TASK BRIEF: Make an exact copy of all the entries, with the pictures left out.
==== INPUT DATA ====
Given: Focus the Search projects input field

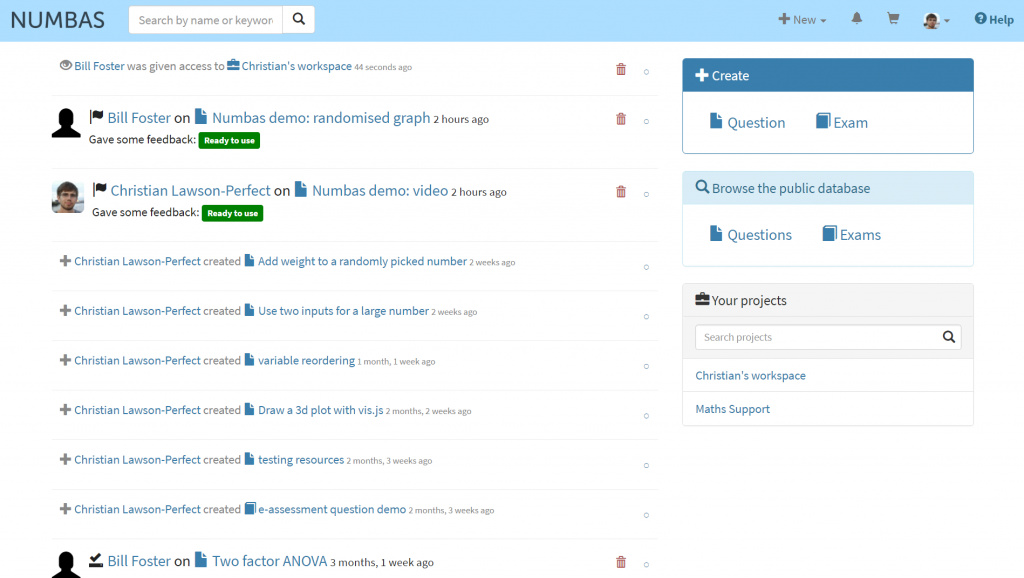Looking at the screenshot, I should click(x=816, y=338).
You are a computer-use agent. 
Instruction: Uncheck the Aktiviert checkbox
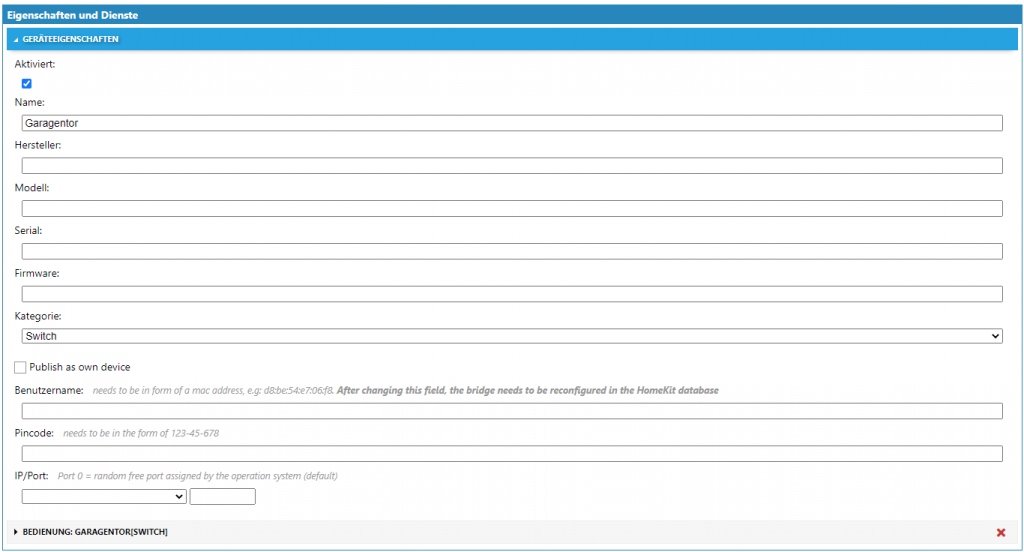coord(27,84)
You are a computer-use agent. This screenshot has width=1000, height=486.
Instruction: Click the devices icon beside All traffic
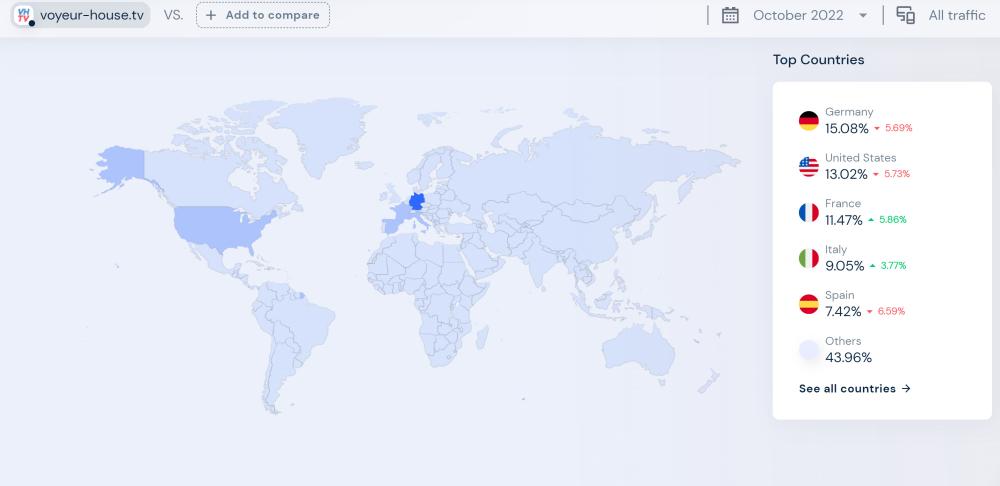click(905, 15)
====
RESPONSE TO THE EXERCISE:
Given: Focus the Search projects input field

Looking at the screenshot, I should click(x=816, y=338).
You are a computer-use agent. 
Instruction: Uncheck the Aktiviert checkbox
coord(27,84)
You are a computer-use agent. This screenshot has width=1000, height=486.
Instruction: Click the devices icon beside All traffic
click(905, 15)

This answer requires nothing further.